I like to consider myself a reasonably well read person.  Nobody can read everything, of course, but I get around a bit.   Truth is, I tend to read more stuff written before 1900 than I do after 1970.  And I had that reinforced this past week when I read the Fiction 2010 insert to Atlantic Magazine. 

The Atlantic has been and remains one of the most prestigious magazines currently published, and they are able to attract only the best fiction available.   And so, on a flight from Atlanta I settled down ready to be impressed. 

The problem with fiction today is the unremitting, negative tone.  The only article in the whole insert that was the least bit positive was the piece by Joyce Carol Oates about how she was dealing with the real life death of her husband.  

And it’s not even just that the stories are negative.   It’s the characters that I loathe.  Each seems trapped in a hell of their own making, not only unwilling but actually unable to change their situation or their perception of it.  Is that what literature has come to?  Is it such a reflection of our society that not even in our imaginations can we find a way to change our situation or our viewpoint?  Or has the society we have created over the last 30 years so affected our most creative people so that they all they can see ahead of us is failure and immobility? 
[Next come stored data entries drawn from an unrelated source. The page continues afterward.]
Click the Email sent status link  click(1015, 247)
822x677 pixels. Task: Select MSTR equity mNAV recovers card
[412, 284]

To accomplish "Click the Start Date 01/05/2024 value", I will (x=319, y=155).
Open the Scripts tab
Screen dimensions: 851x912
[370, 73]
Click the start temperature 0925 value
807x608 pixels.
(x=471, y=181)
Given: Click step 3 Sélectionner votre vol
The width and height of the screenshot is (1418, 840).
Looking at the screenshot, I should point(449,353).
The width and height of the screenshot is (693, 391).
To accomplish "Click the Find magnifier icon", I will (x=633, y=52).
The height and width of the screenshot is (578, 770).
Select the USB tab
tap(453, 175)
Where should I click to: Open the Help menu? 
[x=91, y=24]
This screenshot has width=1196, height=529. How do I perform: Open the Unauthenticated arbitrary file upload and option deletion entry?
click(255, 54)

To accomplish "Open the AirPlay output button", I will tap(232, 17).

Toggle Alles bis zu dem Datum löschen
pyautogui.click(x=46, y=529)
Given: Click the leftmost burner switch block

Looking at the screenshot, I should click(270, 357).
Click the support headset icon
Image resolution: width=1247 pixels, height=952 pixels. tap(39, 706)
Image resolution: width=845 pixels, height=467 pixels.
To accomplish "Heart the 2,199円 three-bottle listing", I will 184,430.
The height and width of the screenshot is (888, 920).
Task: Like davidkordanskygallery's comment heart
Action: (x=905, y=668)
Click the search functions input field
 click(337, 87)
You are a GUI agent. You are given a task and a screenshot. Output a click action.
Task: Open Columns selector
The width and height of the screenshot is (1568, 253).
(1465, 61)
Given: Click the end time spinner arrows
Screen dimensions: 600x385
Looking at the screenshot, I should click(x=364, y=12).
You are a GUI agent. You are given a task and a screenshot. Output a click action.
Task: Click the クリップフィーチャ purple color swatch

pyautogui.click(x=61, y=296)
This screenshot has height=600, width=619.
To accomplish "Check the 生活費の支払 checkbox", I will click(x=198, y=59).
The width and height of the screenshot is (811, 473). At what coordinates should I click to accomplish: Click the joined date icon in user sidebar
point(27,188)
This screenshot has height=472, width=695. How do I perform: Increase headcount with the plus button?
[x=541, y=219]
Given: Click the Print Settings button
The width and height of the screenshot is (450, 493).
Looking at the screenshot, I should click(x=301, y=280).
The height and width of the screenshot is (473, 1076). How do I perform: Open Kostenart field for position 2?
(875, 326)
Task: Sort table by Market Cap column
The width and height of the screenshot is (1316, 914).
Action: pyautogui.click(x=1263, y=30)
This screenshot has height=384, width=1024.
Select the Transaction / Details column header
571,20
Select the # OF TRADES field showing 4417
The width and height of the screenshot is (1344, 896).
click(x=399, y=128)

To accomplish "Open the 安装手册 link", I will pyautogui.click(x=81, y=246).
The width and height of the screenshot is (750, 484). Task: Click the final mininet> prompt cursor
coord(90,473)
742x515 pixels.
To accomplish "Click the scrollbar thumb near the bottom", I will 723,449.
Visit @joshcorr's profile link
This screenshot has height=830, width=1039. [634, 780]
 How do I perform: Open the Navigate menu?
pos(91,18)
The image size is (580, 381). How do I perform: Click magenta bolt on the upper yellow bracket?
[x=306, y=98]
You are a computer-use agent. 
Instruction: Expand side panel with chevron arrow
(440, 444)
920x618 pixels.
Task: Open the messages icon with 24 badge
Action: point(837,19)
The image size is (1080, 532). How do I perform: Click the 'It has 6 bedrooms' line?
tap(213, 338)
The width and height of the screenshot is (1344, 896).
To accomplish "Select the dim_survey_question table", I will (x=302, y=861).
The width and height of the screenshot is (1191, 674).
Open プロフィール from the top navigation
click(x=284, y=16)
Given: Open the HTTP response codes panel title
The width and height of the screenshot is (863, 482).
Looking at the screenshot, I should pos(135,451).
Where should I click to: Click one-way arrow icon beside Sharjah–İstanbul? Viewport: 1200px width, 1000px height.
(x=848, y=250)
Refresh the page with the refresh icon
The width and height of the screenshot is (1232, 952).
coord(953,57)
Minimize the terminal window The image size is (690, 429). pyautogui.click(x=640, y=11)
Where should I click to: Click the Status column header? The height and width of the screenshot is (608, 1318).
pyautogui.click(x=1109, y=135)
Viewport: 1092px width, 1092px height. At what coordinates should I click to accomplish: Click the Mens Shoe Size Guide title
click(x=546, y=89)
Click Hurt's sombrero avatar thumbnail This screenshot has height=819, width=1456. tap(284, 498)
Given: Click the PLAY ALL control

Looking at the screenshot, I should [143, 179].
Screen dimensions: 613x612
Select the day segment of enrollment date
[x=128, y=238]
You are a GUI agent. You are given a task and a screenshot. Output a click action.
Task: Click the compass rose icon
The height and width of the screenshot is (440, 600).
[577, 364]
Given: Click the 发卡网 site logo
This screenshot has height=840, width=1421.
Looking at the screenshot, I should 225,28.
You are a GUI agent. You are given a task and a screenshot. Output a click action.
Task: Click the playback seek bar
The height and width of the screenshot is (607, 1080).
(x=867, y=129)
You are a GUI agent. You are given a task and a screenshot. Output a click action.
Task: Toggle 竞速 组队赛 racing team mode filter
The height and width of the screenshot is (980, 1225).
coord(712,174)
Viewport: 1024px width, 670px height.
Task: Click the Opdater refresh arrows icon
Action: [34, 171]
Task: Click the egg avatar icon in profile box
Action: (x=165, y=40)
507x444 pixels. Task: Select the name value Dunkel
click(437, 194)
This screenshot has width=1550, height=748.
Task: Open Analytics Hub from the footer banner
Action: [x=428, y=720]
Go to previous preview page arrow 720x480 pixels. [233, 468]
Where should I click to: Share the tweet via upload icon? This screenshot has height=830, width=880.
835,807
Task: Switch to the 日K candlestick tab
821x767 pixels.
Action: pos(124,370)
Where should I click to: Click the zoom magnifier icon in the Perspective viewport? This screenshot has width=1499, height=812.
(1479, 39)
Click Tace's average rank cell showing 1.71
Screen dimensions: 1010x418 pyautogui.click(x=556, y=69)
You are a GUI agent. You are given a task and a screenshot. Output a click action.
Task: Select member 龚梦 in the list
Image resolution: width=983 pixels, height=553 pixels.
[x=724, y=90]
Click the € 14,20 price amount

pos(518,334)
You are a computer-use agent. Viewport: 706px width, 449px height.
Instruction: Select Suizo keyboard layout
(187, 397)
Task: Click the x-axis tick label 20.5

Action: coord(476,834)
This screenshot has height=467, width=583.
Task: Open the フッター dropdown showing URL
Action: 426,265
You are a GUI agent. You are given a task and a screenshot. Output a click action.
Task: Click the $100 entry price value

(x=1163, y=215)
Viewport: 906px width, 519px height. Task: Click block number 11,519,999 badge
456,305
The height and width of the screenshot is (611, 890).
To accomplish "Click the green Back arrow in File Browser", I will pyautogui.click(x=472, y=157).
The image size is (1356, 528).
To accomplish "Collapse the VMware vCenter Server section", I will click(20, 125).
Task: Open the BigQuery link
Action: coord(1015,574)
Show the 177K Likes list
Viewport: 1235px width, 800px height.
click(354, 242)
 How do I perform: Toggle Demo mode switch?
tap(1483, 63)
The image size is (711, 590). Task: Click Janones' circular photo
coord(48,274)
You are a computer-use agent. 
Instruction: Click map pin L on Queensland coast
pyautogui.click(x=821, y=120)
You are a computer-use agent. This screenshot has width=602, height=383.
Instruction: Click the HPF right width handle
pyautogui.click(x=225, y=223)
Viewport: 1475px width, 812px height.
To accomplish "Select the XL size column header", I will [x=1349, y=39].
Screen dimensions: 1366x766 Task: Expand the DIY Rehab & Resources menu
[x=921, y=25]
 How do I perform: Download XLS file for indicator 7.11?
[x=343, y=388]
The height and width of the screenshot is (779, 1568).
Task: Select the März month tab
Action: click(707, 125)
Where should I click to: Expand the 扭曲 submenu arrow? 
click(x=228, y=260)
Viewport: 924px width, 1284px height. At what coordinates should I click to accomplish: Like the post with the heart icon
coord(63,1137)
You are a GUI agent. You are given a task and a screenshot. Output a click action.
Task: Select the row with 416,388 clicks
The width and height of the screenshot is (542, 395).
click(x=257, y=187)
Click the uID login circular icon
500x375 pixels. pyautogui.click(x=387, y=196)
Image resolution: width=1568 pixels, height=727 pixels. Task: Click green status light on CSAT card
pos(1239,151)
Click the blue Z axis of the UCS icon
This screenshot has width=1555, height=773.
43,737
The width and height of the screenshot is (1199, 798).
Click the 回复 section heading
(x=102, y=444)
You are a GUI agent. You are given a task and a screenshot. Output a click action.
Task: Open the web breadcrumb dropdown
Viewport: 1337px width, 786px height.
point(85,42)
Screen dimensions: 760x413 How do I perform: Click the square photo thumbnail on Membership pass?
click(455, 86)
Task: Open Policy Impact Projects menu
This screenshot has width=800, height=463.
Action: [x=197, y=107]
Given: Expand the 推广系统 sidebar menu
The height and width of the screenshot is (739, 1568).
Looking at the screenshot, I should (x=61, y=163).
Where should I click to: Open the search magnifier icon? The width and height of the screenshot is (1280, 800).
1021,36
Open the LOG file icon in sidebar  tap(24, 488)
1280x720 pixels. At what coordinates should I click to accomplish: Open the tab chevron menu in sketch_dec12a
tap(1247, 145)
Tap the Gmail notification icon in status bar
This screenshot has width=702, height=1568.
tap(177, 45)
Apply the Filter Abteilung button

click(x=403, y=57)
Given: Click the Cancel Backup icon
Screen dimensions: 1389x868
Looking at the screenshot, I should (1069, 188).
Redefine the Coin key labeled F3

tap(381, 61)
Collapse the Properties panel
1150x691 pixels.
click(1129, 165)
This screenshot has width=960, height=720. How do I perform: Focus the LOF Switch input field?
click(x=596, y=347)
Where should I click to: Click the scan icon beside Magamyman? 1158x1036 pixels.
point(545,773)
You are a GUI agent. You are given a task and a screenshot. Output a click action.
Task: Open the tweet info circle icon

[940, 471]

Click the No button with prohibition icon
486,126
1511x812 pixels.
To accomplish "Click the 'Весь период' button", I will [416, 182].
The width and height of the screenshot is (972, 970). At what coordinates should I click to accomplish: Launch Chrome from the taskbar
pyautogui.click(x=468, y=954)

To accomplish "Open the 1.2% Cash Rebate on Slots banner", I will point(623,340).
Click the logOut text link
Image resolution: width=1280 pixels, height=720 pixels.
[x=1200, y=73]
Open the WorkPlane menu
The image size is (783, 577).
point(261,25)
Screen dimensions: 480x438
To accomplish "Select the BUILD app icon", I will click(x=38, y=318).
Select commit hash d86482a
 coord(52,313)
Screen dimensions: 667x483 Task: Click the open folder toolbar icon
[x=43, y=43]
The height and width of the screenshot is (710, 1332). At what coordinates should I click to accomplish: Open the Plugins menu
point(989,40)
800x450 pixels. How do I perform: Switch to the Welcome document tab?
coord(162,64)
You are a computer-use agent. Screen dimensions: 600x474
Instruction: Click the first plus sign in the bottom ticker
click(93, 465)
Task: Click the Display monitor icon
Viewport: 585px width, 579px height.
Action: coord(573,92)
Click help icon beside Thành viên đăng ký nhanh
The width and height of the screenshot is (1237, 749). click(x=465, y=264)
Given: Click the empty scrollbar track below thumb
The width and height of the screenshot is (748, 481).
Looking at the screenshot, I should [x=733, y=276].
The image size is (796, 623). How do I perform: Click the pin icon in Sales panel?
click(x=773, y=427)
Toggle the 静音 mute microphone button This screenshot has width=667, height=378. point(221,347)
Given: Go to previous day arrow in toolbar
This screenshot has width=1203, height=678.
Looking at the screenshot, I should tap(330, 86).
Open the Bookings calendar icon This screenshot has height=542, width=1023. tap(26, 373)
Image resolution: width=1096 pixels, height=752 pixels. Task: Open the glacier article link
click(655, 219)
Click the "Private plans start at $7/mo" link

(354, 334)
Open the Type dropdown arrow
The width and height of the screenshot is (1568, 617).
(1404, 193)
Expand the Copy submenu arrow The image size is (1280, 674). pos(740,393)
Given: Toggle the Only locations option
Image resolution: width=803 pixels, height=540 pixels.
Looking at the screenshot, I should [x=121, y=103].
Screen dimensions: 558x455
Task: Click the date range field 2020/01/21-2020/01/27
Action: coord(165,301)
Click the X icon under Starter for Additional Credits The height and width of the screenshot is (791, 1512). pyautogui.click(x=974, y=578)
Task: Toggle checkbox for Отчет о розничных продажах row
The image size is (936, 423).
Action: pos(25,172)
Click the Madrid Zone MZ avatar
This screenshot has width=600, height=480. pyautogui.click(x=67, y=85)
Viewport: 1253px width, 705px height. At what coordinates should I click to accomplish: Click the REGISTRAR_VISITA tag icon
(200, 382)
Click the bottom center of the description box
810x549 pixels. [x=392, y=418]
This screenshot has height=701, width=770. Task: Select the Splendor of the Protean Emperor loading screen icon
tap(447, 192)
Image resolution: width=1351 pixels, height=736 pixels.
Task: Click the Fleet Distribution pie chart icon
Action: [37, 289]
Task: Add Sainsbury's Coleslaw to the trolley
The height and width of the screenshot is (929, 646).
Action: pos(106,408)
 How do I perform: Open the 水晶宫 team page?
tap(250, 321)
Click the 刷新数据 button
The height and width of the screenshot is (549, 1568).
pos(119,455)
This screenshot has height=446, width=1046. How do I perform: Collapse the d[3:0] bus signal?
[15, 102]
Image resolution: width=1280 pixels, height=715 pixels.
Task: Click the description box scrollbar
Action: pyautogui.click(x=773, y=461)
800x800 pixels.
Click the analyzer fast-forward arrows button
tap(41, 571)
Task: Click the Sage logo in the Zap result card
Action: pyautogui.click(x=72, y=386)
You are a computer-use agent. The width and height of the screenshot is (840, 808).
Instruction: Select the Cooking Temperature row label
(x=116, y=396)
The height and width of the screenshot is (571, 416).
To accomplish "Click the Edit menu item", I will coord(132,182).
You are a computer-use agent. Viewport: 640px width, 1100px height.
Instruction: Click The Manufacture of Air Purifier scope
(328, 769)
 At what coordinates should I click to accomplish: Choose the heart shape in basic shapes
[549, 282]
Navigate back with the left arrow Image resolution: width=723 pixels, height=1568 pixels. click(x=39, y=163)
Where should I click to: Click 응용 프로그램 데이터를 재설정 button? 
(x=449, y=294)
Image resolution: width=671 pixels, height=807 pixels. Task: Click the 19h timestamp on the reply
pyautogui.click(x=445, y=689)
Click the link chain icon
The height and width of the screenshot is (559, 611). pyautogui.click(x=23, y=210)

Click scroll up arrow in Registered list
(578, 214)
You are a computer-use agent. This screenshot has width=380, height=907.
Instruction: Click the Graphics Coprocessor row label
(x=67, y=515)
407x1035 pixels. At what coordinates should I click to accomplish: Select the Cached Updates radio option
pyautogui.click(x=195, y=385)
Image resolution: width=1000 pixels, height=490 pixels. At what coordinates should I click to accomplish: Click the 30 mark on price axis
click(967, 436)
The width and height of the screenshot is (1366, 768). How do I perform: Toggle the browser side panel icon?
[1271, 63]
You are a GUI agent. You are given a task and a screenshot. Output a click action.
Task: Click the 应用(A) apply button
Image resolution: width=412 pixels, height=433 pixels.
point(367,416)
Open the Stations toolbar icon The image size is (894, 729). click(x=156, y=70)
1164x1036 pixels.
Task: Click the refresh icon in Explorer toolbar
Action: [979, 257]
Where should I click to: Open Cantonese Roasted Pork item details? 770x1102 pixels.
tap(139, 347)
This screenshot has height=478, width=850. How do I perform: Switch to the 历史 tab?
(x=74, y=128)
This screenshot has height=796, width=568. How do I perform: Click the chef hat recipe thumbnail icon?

Perhaps it is us, the readers.  Can we honestly say that Farewell to Arms would be a best seller today?  Can you imagine how To Kill a Mockingbird would have to be rewritten to sell today?  Seven Days in May wouldn’t be nearly convoluted or violent enough to find an agent.  Are we so jaded as readers that only the most macbre and twisted has interest for us?   

I don’t think so.  Normal people don’t read great fiction anymore; they read light, escapist fair.  Frankly I don’t blame them.  I’ll spend an evening with Father Tim anytime if the alternative is a sexually promiscuous 18 year old child who needs to shack up with a 50 year old man because her own parents are unable to form emotional bonds with each other or their child.  Maybe artistic fiction has gotten to the point where it no longer has anything to say to most of us, the point where it no longer helps lead us to a better place, the point where it only shows us futures that are not worth living?  

And what does that say about the world and the society that is creating it?